Re: Possible corruption by CreateRestartPoint at promotion - Mailing list pgsql-hackers

From Nathan Bossart
Subject Re: Possible corruption by CreateRestartPoint at promotion
Date
Msg-id 20220426183349.GA3002960@nathanxps13
Whole thread Raw
In response to Possible corruption by CreateRestartPoint at promotion  (Kyotaro Horiguchi <horikyota.ntt@gmail.com>)
Responses Re: Possible corruption by CreateRestartPoint at promotion  (Kyotaro Horiguchi <horikyota.ntt@gmail.com>)
List pgsql-hackers
On Wed, Mar 16, 2022 at 10:24:44AM +0900, Kyotaro Horiguchi wrote:
> While discussing on additional LSNs in checkpoint log message,
> Fujii-san pointed out [2] that there is a case where
> CreateRestartPoint leaves unrecoverable database when concurrent
> promotion happens.

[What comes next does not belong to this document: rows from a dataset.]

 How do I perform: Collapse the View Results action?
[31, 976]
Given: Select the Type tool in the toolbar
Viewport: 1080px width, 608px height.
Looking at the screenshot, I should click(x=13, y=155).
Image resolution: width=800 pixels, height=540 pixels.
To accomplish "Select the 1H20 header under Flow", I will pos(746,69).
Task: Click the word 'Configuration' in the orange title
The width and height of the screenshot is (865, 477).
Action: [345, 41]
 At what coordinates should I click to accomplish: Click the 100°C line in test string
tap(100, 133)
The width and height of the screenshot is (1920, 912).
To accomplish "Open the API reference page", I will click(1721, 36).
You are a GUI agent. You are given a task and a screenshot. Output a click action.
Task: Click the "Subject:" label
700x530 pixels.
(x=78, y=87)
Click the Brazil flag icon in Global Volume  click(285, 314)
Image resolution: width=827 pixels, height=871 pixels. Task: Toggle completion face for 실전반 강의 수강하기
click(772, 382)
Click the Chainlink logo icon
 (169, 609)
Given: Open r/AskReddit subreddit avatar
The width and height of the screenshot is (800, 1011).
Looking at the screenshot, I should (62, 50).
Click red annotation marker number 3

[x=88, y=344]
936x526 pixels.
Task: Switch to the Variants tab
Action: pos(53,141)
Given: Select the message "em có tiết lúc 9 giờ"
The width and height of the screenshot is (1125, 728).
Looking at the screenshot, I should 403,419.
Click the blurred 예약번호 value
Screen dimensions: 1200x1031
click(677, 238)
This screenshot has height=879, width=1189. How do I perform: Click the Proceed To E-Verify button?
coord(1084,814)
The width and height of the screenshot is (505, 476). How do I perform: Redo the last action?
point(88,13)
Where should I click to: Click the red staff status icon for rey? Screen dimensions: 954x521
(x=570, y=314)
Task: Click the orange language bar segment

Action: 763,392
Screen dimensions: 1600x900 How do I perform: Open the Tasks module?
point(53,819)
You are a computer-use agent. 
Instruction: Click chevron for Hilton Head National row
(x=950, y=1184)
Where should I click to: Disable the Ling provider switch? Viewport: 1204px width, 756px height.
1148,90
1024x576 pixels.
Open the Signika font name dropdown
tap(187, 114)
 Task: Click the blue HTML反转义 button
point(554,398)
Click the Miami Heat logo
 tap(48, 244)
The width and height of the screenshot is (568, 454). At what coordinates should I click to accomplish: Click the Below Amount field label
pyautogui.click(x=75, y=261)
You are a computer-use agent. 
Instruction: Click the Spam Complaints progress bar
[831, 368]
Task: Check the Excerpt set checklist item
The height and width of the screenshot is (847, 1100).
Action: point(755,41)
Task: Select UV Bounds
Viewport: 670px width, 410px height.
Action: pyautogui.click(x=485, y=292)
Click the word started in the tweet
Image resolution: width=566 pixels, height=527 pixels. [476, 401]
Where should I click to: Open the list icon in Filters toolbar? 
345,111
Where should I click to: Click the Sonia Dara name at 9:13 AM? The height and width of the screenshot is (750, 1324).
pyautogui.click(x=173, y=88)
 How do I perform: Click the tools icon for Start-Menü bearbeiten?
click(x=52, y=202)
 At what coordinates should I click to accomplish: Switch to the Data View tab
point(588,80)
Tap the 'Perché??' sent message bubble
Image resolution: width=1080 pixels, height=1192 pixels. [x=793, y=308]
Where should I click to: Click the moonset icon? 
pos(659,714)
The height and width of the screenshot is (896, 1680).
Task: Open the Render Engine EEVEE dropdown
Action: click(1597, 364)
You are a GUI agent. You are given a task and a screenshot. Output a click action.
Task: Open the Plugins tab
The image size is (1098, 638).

That corruption is "fixed" by the next checkpoint
> so it is not a severe corruption.

I suspect we'll start seeing this problem more often once end-of-recovery
checkpoints are removed [0].  Would you mind creating a commitfest entry
for this thread?  I didn't see one.

> AFAICS since 9.5, no check(/restart)pionts won't run concurrently with
> restartpoint [3].  So I propose to remove the code path as attached.

Yeah, this "quick hack" has been around for some time (2de48a8), and I
believe much has changed since then, so something like what you're
proposing is probably the right thing to do.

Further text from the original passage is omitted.